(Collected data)
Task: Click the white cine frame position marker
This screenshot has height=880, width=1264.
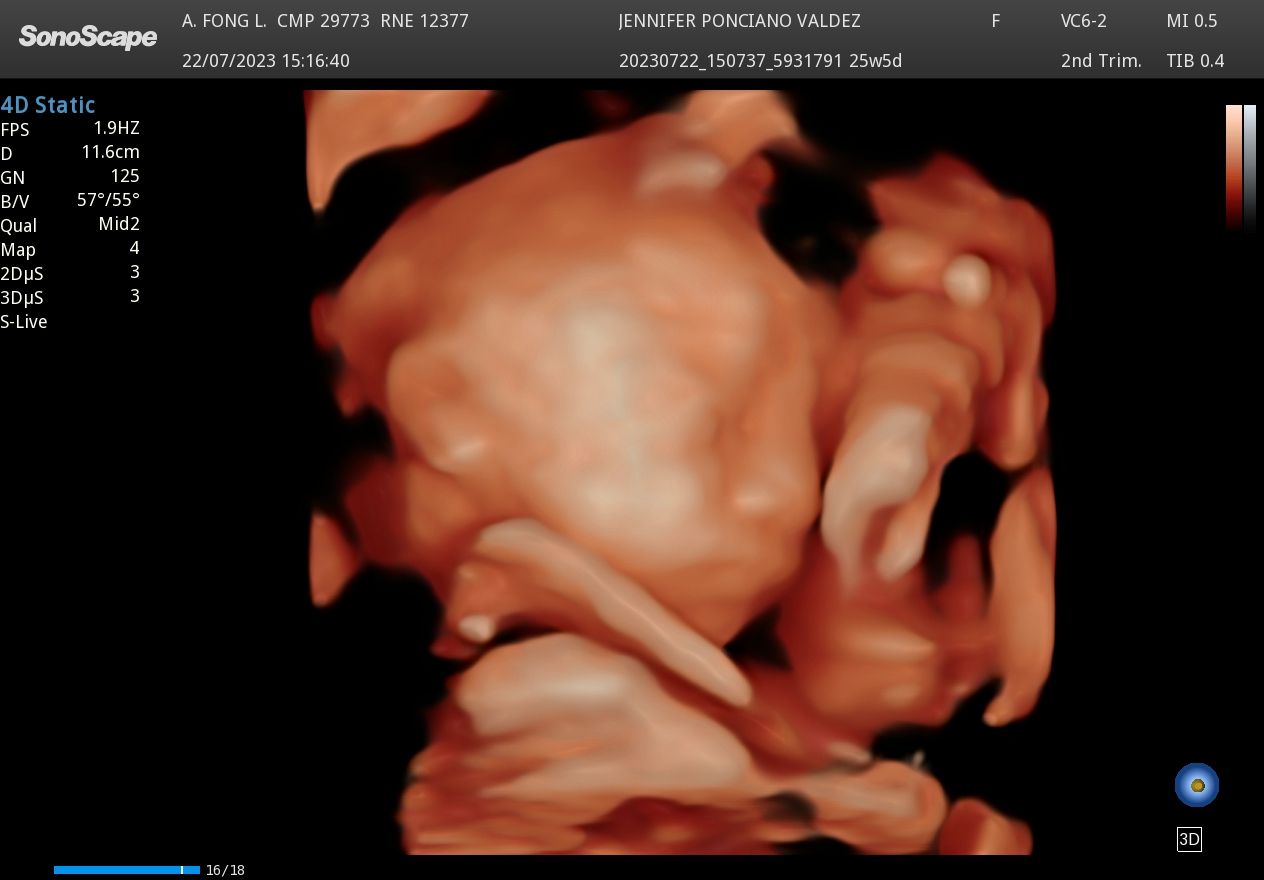Action: (182, 870)
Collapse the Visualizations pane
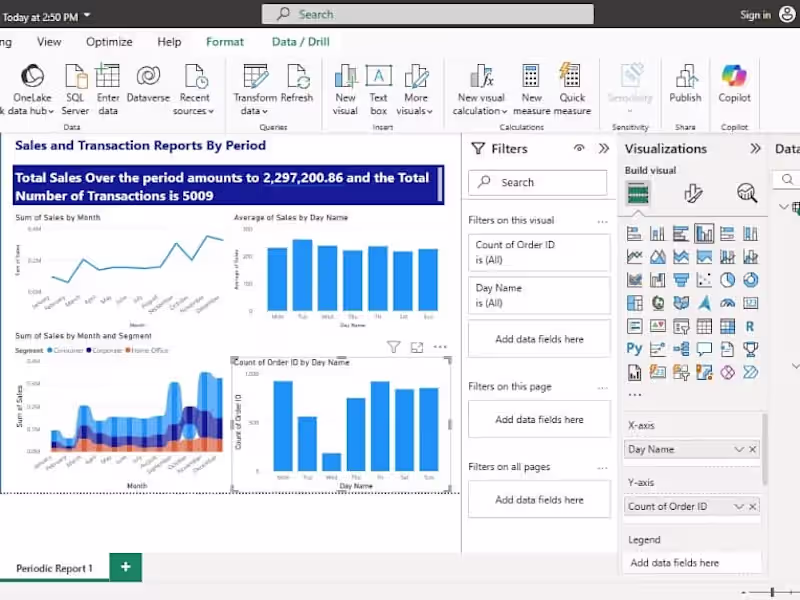This screenshot has width=800, height=600. coord(757,148)
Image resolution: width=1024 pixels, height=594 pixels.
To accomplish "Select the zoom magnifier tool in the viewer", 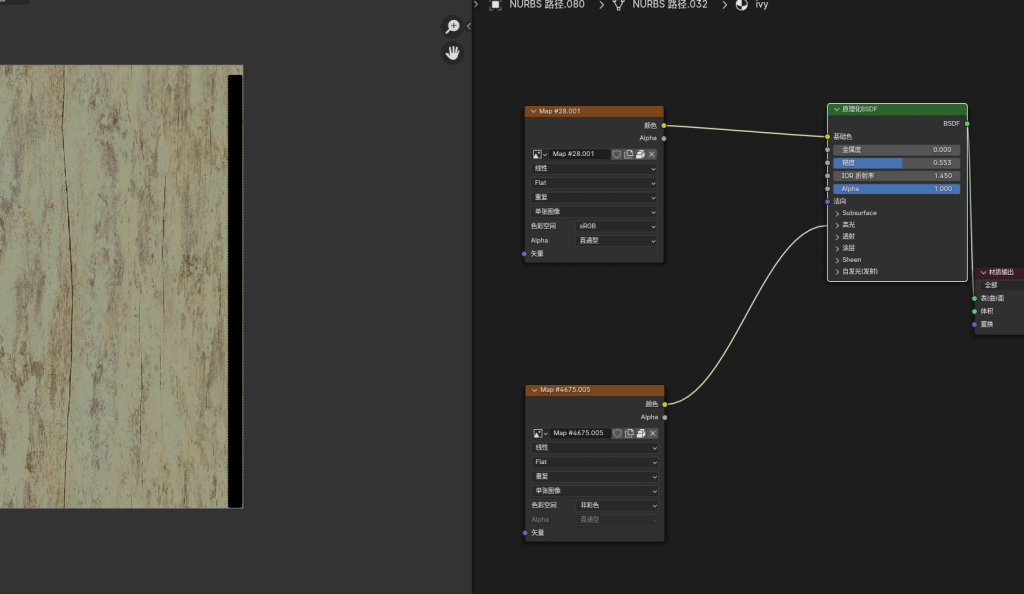I will (453, 27).
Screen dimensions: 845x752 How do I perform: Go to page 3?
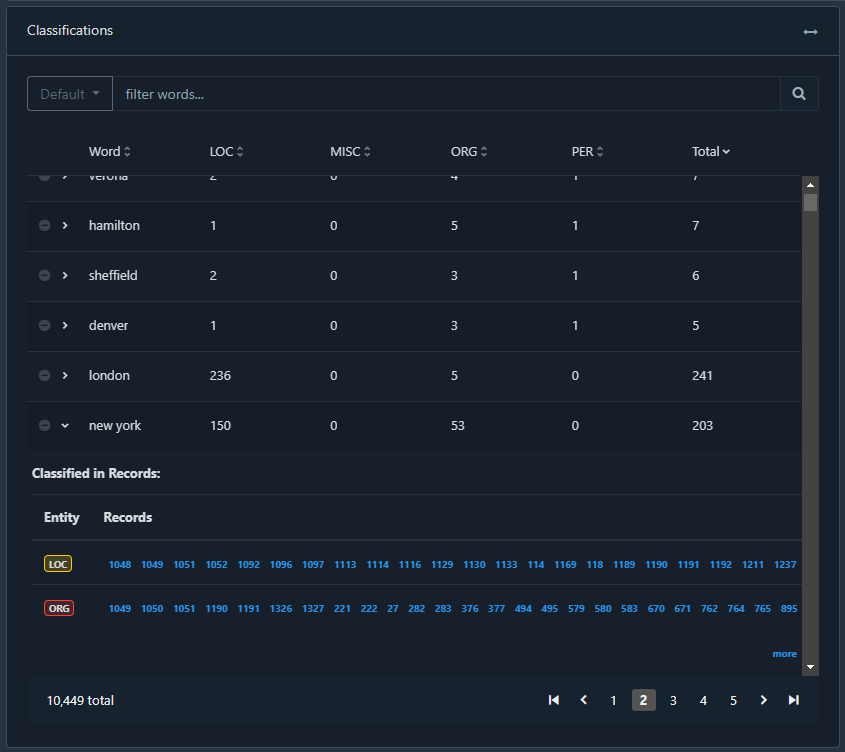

REQUIRED ACTION — Write out exactly and only the lines that run from the start of the data above through the line containing "Image resolution: width=1024", leaving the pictures out.

EXERCISE RESULT —
Task: Click the white cine frame position marker
This screenshot has height=880, width=1264.
Action: (182, 870)
Collapse the Visualizations pane
This screenshot has width=800, height=600. coord(757,148)
Image resolution: width=1024 pixels, height=594 pixels.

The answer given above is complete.